Pack up and prepare for the next stop on our adventure. Travel from tree canopies to ocean waves as we make our way to the Osa Peninsula. We are in one of the most biodiverse places on earth, so over the next several days we continue our focus on ecology and conservation. Explore river and mangrove systems to learn about the interaction between freshwater and saltwater. Help track predators and prey with a camera trap system. Learn about habitat use, distribution of wildlife and how human interaction affects different ecosystems. The peninsula is also a world famous location to learn about sea turtles. Practice population monitoring and learn about the threats to Costa Rica’s sea turtle populations.
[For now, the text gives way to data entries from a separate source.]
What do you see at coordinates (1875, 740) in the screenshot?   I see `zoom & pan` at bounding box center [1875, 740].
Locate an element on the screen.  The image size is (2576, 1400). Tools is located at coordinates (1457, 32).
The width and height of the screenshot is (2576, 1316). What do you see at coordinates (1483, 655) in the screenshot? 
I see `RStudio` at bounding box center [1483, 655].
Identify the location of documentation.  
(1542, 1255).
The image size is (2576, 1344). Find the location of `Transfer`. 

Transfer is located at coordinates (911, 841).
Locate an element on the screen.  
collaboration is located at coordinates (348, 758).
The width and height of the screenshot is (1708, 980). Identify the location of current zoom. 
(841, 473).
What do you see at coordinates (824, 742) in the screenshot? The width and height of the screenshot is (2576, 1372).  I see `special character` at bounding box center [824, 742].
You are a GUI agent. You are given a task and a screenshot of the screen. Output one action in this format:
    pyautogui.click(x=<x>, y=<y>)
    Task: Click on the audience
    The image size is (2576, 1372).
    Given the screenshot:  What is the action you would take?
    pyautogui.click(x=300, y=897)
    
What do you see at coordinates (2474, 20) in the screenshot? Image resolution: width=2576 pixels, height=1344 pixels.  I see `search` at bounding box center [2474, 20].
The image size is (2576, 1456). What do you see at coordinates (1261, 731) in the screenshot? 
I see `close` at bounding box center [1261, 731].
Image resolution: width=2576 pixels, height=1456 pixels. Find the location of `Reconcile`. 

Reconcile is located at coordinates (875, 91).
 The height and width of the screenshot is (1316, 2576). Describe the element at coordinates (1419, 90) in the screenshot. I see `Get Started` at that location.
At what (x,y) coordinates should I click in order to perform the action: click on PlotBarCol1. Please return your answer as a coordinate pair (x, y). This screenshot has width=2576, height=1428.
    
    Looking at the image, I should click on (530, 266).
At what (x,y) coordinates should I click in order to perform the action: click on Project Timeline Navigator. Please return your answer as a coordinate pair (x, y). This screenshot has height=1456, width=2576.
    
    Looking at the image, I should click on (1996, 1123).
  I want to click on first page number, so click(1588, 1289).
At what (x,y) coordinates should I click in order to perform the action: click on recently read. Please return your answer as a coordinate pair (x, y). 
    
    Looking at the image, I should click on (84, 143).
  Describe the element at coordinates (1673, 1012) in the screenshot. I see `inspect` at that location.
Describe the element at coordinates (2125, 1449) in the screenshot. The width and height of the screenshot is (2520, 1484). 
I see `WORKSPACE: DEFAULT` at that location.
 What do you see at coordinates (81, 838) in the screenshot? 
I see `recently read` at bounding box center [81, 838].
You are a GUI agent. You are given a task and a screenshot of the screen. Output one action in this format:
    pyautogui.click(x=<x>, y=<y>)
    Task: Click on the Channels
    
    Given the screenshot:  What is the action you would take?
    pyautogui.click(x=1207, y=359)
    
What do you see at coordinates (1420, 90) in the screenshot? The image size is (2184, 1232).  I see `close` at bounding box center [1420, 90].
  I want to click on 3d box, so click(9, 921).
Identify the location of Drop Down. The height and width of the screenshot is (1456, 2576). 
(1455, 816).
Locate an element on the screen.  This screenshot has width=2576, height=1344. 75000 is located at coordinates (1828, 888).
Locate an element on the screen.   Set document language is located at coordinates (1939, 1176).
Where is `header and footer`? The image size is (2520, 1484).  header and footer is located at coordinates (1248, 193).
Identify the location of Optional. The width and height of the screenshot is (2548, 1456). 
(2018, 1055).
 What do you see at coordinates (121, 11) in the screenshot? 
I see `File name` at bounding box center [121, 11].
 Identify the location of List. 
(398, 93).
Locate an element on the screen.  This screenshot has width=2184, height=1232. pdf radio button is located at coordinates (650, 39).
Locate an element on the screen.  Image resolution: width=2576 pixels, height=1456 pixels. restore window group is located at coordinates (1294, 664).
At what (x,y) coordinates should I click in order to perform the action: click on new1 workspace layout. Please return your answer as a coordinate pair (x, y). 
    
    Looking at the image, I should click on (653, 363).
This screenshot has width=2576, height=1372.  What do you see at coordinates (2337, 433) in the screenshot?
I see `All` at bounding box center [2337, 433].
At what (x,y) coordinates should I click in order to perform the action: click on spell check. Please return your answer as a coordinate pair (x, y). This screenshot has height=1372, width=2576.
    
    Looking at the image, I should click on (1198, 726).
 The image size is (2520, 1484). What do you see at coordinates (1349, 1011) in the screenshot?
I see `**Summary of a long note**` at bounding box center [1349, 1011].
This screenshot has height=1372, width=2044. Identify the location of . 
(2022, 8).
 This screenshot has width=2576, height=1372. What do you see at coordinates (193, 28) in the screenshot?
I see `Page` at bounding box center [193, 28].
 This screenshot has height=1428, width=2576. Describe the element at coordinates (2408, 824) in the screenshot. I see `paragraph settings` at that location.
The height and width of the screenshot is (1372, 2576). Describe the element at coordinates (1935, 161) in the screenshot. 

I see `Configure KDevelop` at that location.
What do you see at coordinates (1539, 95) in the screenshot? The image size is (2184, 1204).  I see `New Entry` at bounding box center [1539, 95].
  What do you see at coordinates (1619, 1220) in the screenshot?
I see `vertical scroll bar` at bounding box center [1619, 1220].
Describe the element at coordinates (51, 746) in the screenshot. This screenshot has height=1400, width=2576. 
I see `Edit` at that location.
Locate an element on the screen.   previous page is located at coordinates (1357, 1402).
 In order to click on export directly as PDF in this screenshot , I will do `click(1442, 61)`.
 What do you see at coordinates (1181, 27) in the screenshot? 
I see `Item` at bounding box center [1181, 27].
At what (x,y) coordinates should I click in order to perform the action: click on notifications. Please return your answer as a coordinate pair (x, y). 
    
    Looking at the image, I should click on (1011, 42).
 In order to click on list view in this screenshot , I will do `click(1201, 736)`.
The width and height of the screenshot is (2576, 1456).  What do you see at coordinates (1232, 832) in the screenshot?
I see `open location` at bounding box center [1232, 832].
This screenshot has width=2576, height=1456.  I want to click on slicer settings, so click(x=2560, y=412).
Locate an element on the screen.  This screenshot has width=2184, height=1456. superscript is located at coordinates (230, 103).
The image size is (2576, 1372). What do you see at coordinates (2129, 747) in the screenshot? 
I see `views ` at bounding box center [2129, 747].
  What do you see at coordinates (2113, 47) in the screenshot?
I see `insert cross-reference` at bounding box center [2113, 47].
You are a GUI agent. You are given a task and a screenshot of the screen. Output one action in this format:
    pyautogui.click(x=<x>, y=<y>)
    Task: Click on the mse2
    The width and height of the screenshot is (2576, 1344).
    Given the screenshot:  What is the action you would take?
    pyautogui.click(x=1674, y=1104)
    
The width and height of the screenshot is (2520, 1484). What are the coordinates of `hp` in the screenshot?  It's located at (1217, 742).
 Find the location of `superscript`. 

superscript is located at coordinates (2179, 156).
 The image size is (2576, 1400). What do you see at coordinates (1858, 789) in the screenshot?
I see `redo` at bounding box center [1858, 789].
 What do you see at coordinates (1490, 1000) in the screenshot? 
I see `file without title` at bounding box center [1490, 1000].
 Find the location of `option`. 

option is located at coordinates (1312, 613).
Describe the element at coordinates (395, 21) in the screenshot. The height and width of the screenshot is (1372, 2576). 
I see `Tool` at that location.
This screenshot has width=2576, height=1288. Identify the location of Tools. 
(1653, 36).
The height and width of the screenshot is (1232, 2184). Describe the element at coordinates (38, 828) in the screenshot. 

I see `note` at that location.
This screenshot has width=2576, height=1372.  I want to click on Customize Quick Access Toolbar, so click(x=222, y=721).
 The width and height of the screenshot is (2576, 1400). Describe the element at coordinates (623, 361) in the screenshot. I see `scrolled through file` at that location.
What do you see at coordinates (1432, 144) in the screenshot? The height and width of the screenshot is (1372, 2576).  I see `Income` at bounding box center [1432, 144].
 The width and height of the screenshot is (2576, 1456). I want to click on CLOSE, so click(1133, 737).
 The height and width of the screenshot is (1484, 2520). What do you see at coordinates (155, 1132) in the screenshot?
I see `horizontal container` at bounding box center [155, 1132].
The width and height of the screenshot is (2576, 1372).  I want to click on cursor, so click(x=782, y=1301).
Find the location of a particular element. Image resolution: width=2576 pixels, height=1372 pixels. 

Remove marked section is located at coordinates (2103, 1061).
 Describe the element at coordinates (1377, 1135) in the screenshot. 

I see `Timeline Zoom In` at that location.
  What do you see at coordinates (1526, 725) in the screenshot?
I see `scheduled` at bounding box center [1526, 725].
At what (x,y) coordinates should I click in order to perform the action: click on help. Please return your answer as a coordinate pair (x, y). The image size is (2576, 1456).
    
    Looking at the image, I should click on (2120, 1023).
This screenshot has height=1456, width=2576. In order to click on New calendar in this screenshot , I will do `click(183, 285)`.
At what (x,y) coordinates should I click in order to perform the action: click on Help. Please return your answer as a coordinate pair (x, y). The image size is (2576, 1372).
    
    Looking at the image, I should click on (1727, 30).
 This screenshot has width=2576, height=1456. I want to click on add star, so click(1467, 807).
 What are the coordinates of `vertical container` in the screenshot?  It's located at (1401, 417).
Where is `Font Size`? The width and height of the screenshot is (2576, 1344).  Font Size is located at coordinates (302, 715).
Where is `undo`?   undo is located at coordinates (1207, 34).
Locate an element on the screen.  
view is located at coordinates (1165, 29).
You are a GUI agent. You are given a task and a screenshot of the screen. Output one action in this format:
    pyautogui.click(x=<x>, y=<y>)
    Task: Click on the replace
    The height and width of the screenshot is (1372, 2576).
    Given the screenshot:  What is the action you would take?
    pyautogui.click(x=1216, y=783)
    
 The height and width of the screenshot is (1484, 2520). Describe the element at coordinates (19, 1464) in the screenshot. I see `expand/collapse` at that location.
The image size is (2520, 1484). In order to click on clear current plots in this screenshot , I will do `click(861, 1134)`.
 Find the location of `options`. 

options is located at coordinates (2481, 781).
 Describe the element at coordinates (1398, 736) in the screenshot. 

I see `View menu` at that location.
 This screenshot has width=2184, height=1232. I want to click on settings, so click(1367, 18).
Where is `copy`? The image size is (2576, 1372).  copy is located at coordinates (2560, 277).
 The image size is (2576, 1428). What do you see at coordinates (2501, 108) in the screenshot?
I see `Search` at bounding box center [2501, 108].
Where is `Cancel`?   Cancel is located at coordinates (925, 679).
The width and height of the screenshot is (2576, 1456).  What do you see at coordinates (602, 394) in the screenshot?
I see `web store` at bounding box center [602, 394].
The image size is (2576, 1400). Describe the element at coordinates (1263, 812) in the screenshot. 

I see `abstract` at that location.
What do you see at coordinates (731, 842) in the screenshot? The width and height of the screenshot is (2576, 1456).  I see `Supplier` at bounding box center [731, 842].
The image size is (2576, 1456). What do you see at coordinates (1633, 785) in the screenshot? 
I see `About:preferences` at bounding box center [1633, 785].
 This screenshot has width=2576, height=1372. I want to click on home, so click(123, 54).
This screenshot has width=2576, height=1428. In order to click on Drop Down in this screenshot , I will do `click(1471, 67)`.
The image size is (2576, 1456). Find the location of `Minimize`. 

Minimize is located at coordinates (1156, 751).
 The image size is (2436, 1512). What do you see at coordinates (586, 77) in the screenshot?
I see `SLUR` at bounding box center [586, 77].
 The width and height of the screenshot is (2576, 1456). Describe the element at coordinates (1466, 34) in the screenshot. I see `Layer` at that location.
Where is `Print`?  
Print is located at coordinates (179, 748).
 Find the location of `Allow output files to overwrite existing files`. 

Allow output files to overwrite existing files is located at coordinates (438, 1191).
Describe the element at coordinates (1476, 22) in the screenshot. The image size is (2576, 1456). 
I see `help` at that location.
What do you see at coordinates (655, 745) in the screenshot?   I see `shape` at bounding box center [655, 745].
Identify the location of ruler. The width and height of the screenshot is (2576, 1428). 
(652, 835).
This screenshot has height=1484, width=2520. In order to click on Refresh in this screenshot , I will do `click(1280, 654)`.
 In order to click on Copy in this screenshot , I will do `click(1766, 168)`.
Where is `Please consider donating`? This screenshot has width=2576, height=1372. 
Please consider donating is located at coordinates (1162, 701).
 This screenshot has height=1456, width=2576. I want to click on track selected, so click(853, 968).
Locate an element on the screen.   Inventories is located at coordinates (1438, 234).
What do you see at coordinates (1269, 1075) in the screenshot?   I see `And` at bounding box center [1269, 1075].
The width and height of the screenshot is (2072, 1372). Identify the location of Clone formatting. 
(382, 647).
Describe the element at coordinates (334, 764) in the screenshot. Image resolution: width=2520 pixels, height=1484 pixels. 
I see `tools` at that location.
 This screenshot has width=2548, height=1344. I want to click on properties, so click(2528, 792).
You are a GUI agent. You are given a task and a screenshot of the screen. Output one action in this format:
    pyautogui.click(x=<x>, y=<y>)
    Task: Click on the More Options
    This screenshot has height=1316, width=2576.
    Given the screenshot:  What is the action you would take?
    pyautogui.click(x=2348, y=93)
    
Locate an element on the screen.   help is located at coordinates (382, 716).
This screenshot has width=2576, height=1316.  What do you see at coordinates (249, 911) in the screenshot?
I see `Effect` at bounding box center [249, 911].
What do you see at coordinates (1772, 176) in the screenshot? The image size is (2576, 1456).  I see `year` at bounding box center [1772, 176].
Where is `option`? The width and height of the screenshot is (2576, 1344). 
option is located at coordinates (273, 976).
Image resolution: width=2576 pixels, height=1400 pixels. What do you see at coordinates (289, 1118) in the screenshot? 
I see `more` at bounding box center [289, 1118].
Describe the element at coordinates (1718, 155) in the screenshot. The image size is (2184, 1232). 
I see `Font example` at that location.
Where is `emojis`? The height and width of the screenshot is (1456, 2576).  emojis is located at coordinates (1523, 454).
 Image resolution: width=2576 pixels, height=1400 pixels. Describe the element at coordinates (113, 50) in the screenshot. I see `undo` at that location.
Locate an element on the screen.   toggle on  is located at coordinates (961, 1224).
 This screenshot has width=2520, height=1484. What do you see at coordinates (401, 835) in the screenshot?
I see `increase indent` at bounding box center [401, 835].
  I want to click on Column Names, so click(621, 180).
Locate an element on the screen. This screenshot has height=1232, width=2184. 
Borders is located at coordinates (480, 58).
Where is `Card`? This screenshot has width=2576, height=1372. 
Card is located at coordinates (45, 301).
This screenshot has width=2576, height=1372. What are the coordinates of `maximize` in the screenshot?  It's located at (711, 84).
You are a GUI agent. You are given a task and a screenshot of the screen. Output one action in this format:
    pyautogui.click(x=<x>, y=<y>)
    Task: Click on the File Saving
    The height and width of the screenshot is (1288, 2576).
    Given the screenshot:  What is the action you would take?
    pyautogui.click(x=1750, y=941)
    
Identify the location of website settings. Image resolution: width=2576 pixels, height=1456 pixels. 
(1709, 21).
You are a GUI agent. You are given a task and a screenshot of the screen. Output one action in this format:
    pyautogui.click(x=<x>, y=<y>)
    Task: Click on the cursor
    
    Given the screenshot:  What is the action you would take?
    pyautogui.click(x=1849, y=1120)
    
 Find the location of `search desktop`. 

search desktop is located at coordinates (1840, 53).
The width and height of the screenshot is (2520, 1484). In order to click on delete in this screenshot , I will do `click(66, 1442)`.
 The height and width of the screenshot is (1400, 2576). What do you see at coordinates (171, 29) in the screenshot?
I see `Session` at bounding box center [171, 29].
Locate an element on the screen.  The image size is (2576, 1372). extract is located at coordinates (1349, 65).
Travel to a rural Costa Rica beach and meet an organization dedicated to protecting nesting sea turtles in the area. Over the next several days, spend early mornings and late nights scouting out sea turtle tracks and marking new nests. Help promote sustainable coastal development in the area so sea turtles can continue to call these beaches home. Study sea turtle ecology including life history, species identification, and anatomy before heading out for well deserved afternoon activities!
Celebrate your new knowledge and skills with thrilling jungle activities. See the lush jungle from new perspectives- the tree tops and winding river! Ziplining and whitewater rafting class III rapids is an exciting way to close out your adventure.